_To do_
The expected output is the line with "Instruction: Click Magallanes'" plus all lines after it to the end of the material below, reproduced exactly, with pictures omitted and nothing else included.

__________________________________________________

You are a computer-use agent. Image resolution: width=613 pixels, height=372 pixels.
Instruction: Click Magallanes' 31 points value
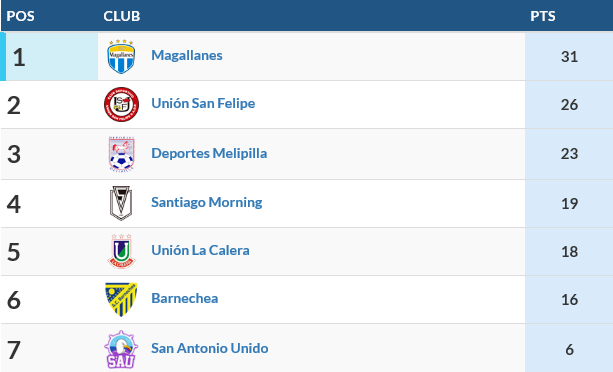click(x=569, y=57)
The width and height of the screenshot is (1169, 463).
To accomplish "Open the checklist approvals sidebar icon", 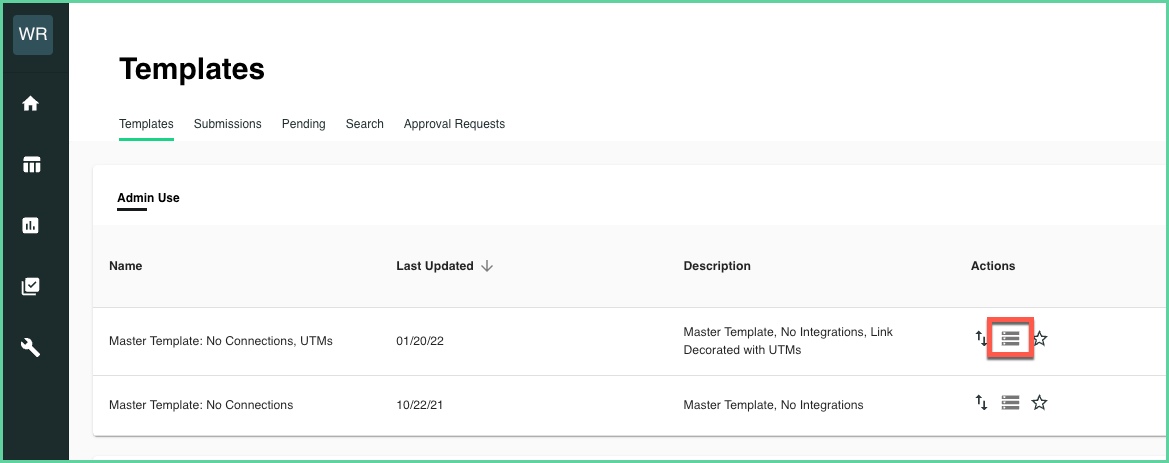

__________________________________________________

_Problem solution_
Instruction: Click Magallanes' 31 points value
click(x=569, y=57)
The width and height of the screenshot is (1169, 463).
To accomplish "Open the checklist approvals sidebar icon", 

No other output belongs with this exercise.